A vitamina C, também denominada ácido ascórbico ou ácido cevitâmico, sintetizada por plantas e alguns mamíferos a partir de glicose e galactose, foi descoberta a partir de pesquisas que buscavam a substância que impedia o desenvolvimento de escorbuto entre os marinheiros em longas viagens. Na maioria das vezes, estes homens se alimentavam apenas de pão, charque e rum e, desenvolviam inflamações gengivais, perdas dos dentes, hemorragias e depressão do sistema imunitário.

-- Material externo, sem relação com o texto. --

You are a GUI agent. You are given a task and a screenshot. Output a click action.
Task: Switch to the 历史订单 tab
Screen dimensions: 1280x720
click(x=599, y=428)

Em 1928, Albert Szentgyorgyi conseguiu isolar a vitamina C, denominando-a de ácido hexurônico. Em 1932, conseguiu-se o isolamento da vitamina C na forma cristalina e, em 1938 o ácido ascórbico foi oficialmente aceito como nome químico da vitamina C.
A vitamina C ocorre naturalmente em alimentos na forma reduzida, que é o ácido ascórbico ou oxidada, conhecida como ácido desidroascórbico. Ambas com atividade biológica. Sua principal ação é a antioxidante: pode se encaixar nos dois lados da reação de óxido-redução, que acrescenta ou retira átomos de hidrogênio de uma molécula. Participa, portanto, da reciclagem de vitamina E e do óxido nítrico. Além disso, a vitamina C é essencial no metabolismo da serotonina, norepinefrina e tiroxina, atua na síntese de colágeno e elastina, assegura um suprimento mais disponível de ferro não-heme, participa da formação da hemoglobina, está envolvida na cicatrização e ativa a conversão do colesterol à ácidos biliares para excreção.

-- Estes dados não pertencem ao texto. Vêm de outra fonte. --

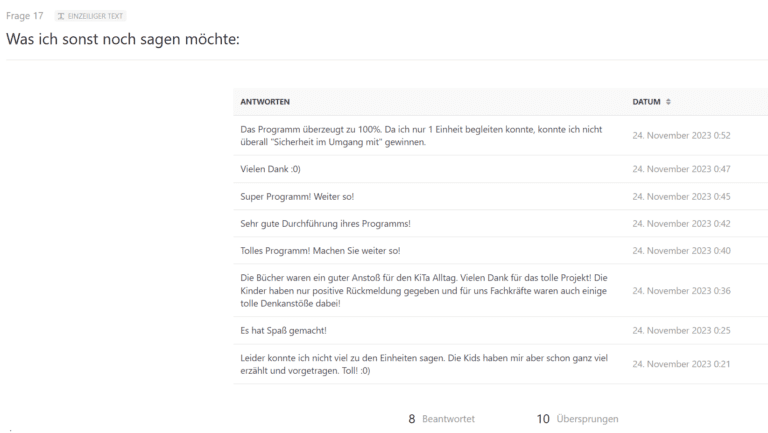Open the response 'Vielen Dank :0)'
The image size is (768, 433).
pyautogui.click(x=270, y=169)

As melhores fontes de vitamina C são as frutas cítricas e os vegetais frescos. Sua deficiência pode ser decorrente da baixa ingestão, do abuso de drogas e álcool e da má absorção. O uso crônico de anti-inflamatórios não esteroidais, como aspirina podem afetar a absorção de vitamina C.
A capacidade que o intestino tem de absorver o ácido ascórbico é de aproximadamente 1 200 mg/24h. Quando o suprimento em ácido ascórbico aumenta muito, a absorção diminui, podendo causar escorbuto de rebote. Doses acima de 3g/dia podem causar também diarréia osmótica, distúrbios gastrintestinais e formação de cálculos renais em indíviduos predisponentes.

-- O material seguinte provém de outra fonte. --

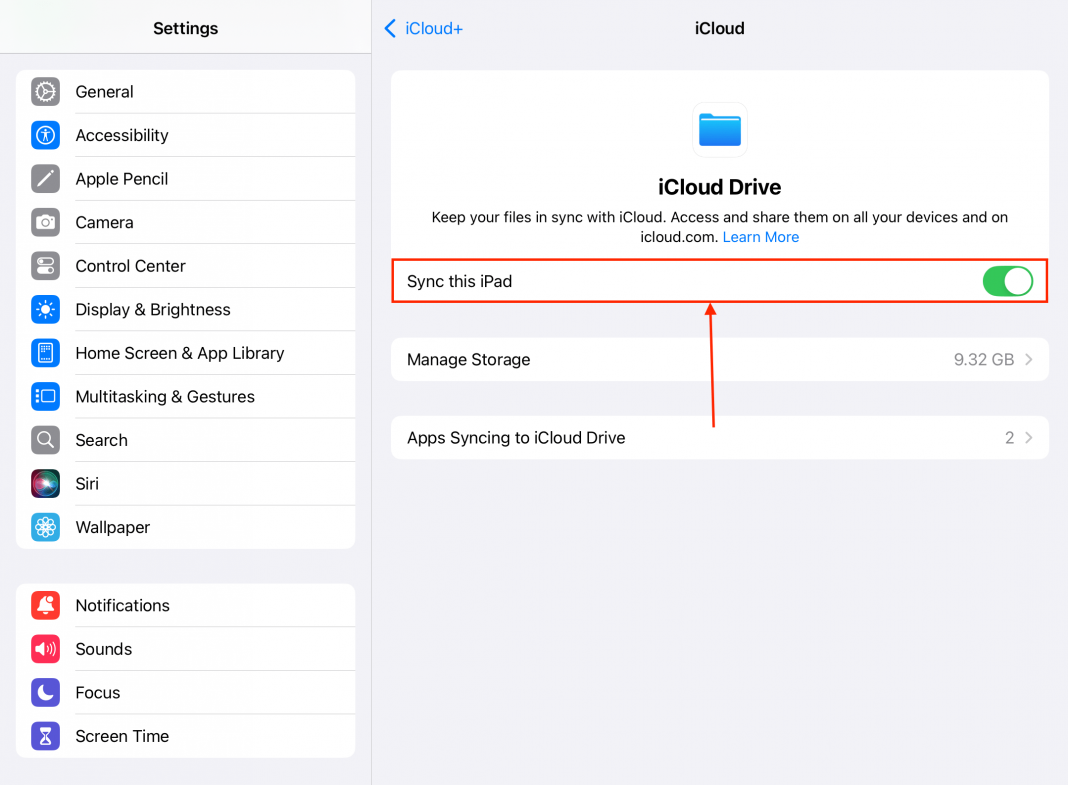Click the Siri icon in sidebar
Screen dimensions: 1068x785
coord(45,483)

Para os indivíduos com baixos estoques de ferro, a ingestão de ferro não-heme deve ser acompanhada de ácido ascórbico na mesma refeição, principalmente no almoço e jantar. Já os com ferritina elevada, também devem usar esta vitamina, uma vez que a ferritina desencadeia estresse oxidativo. Orienta-se a suplementação de ácido ascórbico nos intervalos das refeições ou no desjejum.
A recomendação diária de ingestão de vitamina C para mulheres adultas é de 75 mg e para homens adultos, 90mg, segundo as DRIS, 2002. O limite máximo tolerável de ingestão, segundo ANVISA, é de 1000mg/dia. Se a vitamina C for utilizada de forma suplementar, o ideal é utilizá-la em quantidades menores, mais de uma vez por dia: o tempo de vida média da vitamina C no organismo é de 4 horas e ela é melhor aproveitada na dose de 200mg.